**Task prompt**: Lines where the string "target" appears are to be copied from the entries below.
------------------------------------------------------------
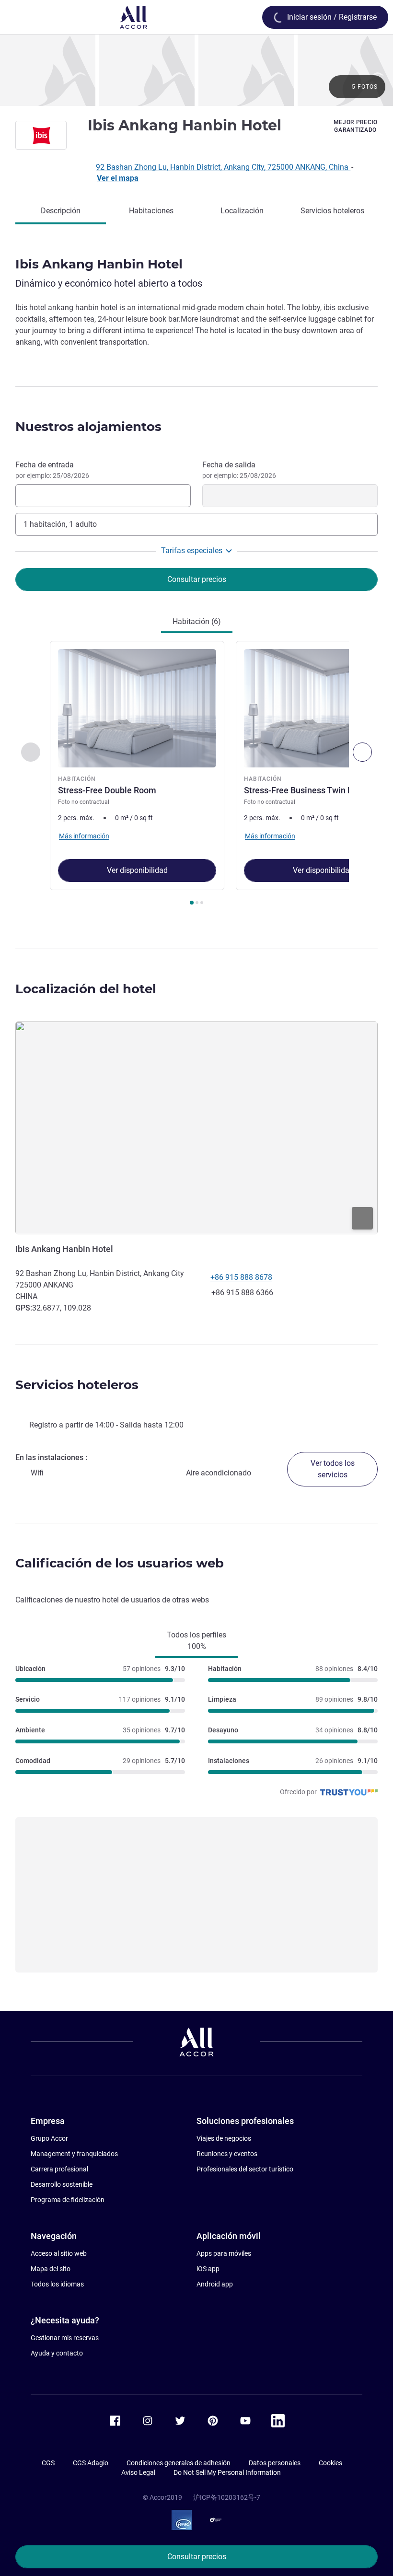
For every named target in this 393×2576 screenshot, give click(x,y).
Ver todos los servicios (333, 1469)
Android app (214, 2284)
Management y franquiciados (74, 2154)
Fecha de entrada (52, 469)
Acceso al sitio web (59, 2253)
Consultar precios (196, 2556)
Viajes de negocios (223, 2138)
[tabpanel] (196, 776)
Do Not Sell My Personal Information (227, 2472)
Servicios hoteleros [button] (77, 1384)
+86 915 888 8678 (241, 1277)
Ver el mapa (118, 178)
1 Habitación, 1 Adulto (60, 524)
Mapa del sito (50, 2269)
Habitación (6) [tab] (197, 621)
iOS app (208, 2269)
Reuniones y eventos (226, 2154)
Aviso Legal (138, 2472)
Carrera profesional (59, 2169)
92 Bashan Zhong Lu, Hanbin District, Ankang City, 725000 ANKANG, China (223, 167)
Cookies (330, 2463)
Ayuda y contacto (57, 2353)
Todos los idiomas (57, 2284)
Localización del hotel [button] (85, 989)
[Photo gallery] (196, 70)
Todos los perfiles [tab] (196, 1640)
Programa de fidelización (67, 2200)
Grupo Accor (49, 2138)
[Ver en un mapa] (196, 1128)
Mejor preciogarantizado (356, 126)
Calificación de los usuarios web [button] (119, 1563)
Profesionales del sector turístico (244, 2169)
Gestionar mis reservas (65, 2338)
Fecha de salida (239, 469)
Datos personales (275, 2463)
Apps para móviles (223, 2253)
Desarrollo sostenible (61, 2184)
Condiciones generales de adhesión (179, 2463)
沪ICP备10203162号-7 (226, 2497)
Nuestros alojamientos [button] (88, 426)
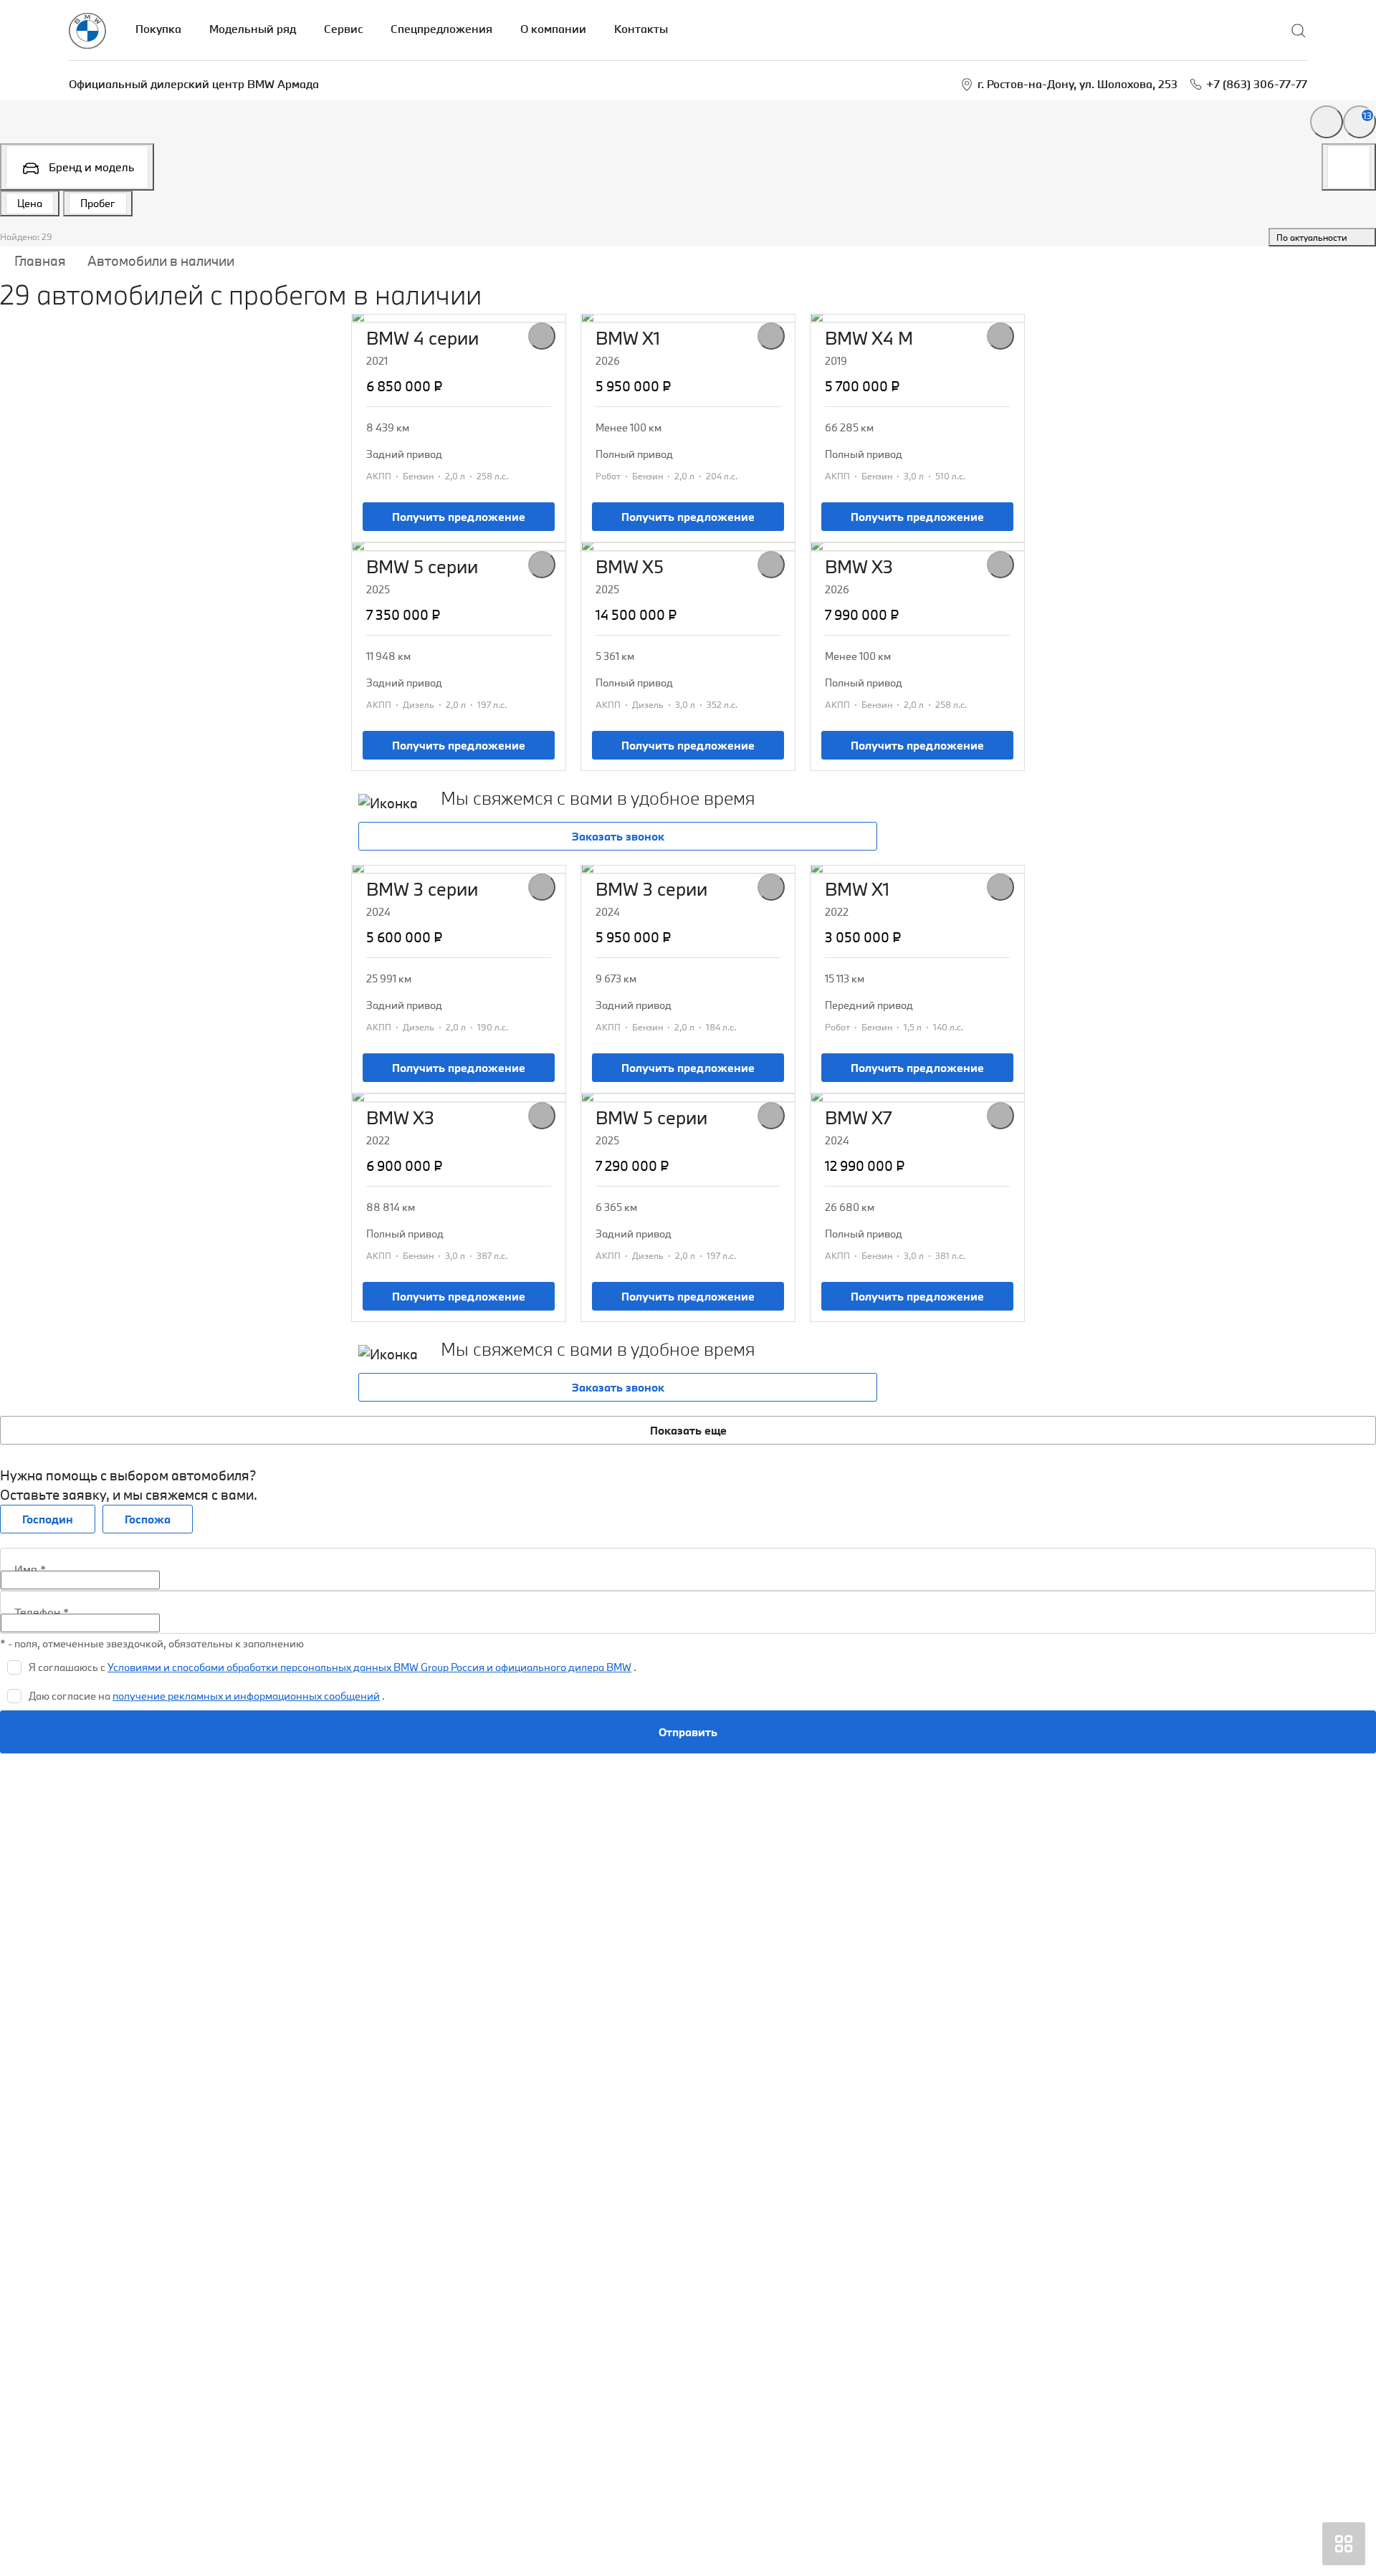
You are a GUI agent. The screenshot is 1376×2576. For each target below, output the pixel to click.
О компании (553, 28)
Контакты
------------------------------------------------------------
**Task response**:
For every named target in this 393×2576 screenshot, give click(x,y).
You are a GUI agent. The screenshot is 1376×2576. For each target below, output the pixel to click.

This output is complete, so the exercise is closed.